En fait, c'est un pur film de mise en scène, totalement dépouillé des artifices narratifs habituels. Pas de dialogues, mais un montage ultra expressif qui dit tout ce qu'il y a à dire, et qui se permet même des effets qui pourraient être poussifs dans un autre contexte, mais qui fonctionnent parfaitement ici.
On a beaucoup parlé du parallèle entre l'expédition dans la grotte et les scènes avec le vacher, mais ce qui m'a intéressé, c'est plus les effets d'échos/rimes amenés par le montage que la portée symbolique (que je trouve assez basique). Par exemple, il y a ce passage avec le médecin qui ausculte en plaquant son oreille sur le dos du malade, et on s'attend presque à entendre les échos de la cavité résonner dans la grotte.
Il y a aussi ces plans sur la progression de la lumière et de sombres, qui donnent à voir ce qu'on ne remarque jamais.

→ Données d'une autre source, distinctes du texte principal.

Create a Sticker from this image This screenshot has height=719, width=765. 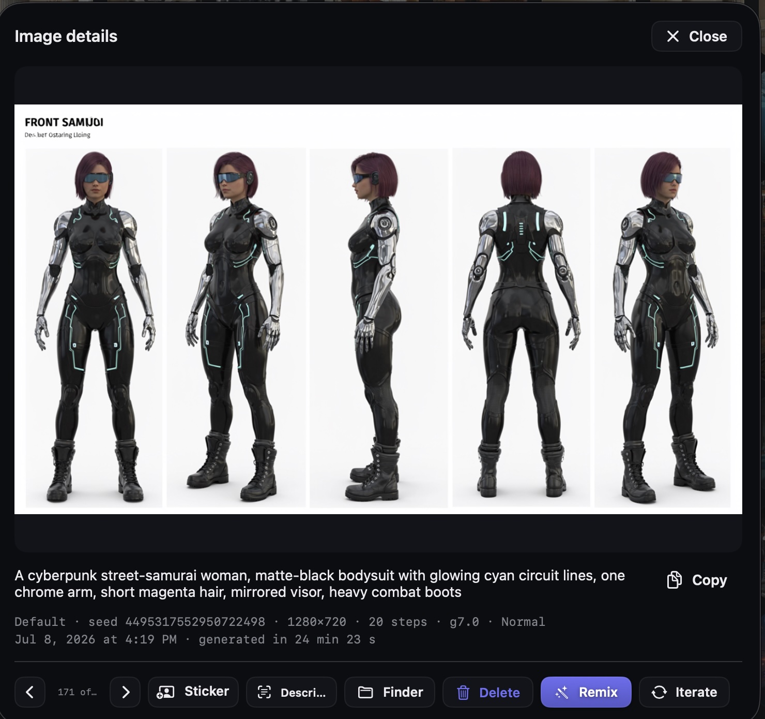pyautogui.click(x=193, y=692)
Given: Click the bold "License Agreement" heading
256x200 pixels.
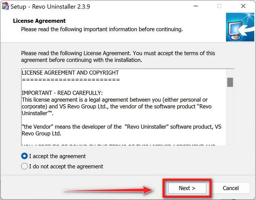Looking at the screenshot, I should coord(39,21).
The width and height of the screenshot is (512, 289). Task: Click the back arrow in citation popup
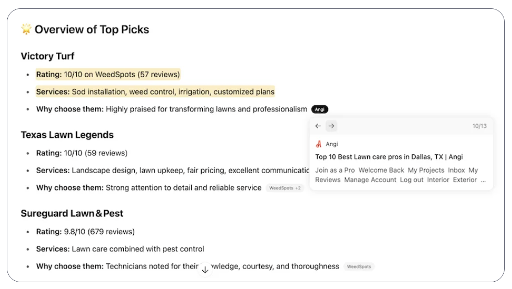pos(318,126)
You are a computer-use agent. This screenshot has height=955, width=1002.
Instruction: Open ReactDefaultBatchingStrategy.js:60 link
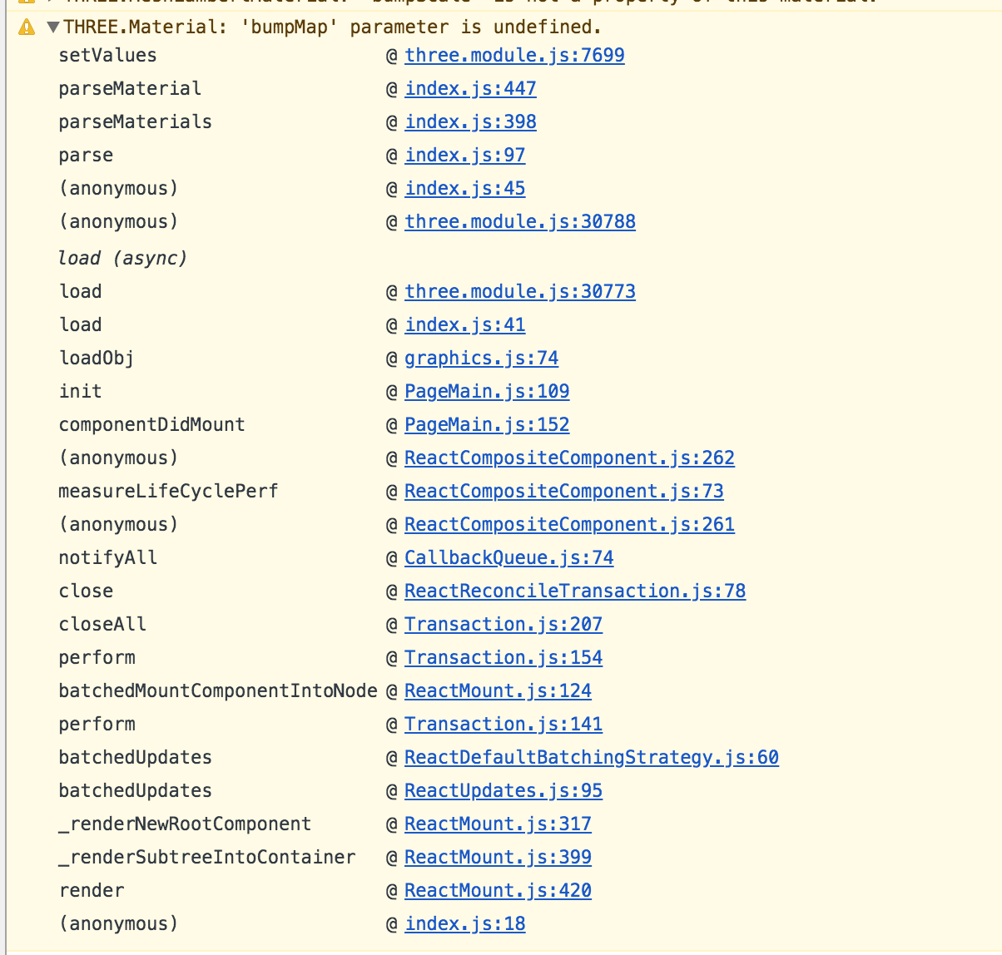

Ou le plan où le dessinateur termine la carte de la grotte en refermant d'un trait la cavité. Point final, tout est dit, tout a été montré par un geste simple.

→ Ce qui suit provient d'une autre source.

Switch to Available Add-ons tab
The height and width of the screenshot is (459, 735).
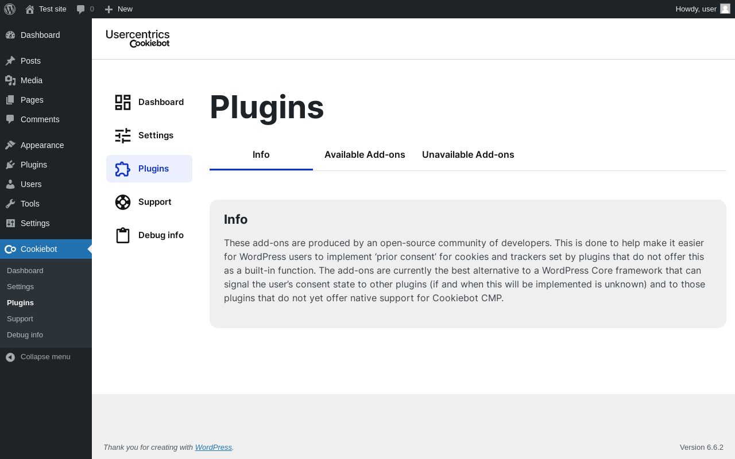pos(365,155)
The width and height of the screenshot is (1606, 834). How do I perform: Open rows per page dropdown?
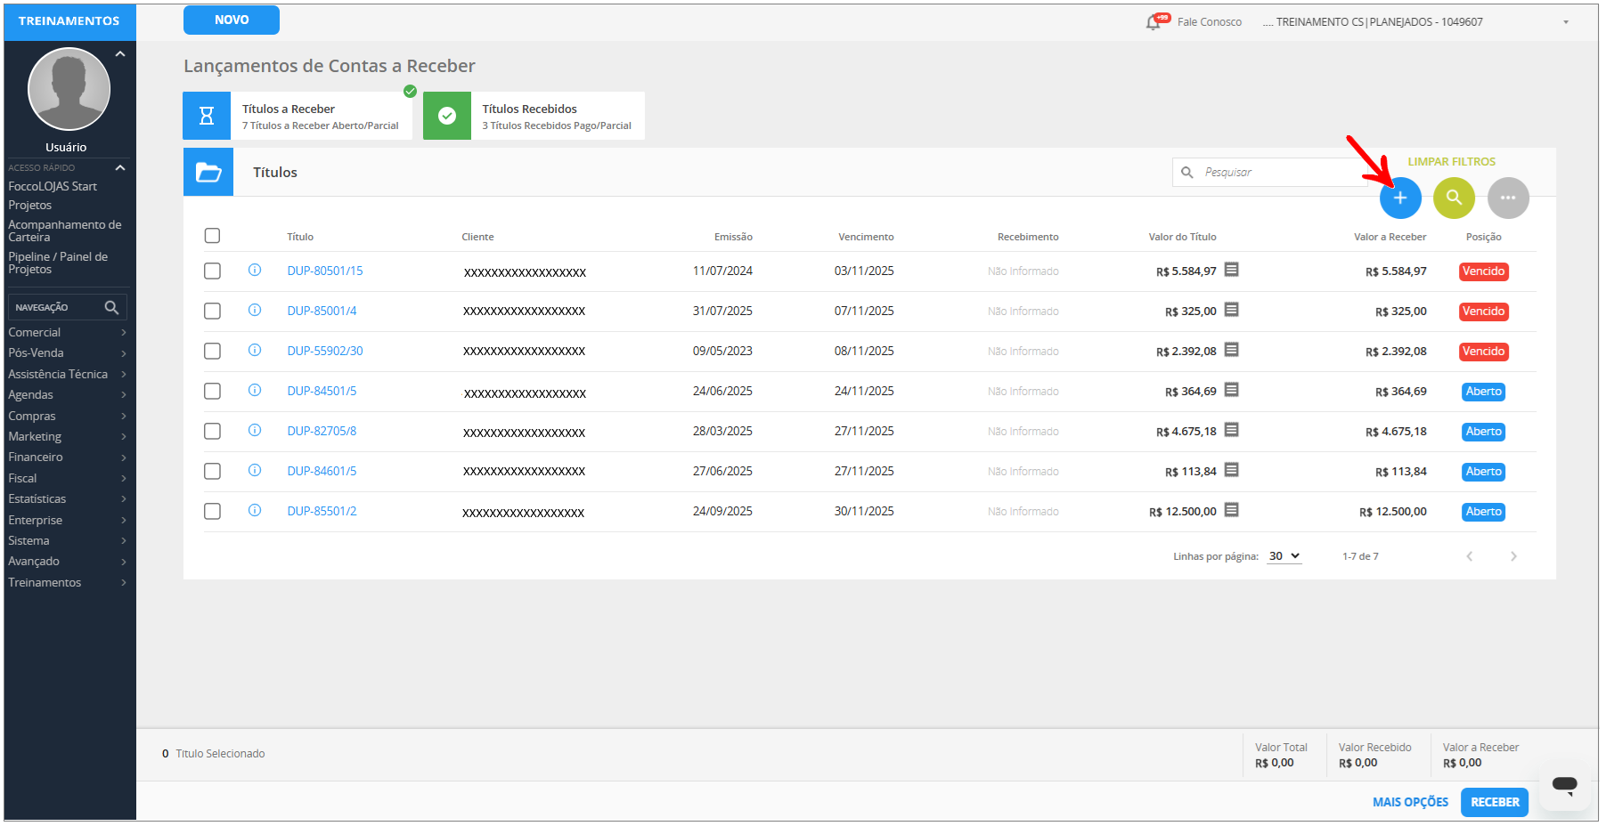[x=1284, y=556]
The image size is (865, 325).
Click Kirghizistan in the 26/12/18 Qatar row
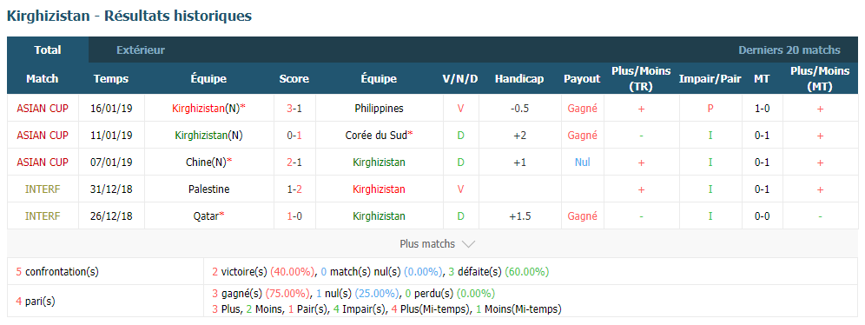click(x=379, y=216)
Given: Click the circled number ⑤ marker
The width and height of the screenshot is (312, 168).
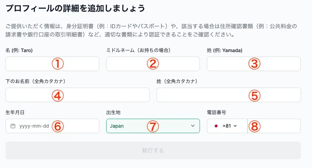Looking at the screenshot, I should pyautogui.click(x=254, y=95).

Mais le plus fascinant, c'est que la manière de brouiller la frontière entre fiction et réalité amplifie tous les effets. Dès le début, on sait que l'expédition a réellement eu lieu, mais le film n'est pas un documentaire, puisqu'il recrée toutes les scènes sans chercher à reproduire ce qui s'est vraiment passé. On n'en a aucune idée, on sait juste que le cadre global est inspiré de faits réels et ça suffit. Par contre, le mise en scène évoque tellement bien cette impression de vérité que les plus petits détails se mettent à prendre une importance centrale. On s'attend à voir du vrai, et ça démultiplie la puissance des effets de cinéma.
Le film nous met tellement dans un état d'attention que quand une flamme tourbillonne dans le vide en faisant un bruit beaucoup trop puissant pour être pris en son direct, on est émerveillé qu'une telle chose se produise, tout en sachant qu'elle ne se produit pas. Même chose pour l'image de la page du magazine où la photo de Nixon est brûlée et où le feu a dessiné une petit trou circulaire dans la tête de Kennedy. Si c'était vraiment arrivé, ça serait incroyable. Je sais que c'est fait exprès, et pourtant je ressens quand même l'émerveillement. La mise en scène est tellement intelligente qu'on gagne en permanence sur les deux tableaux de la vérité et de la fiction.
Et puis, un film qui est capable de me mettre un sourire jusqu'aux oreilles juste avec un ballon de foot qui menace de tomber dans un trou, ça compte.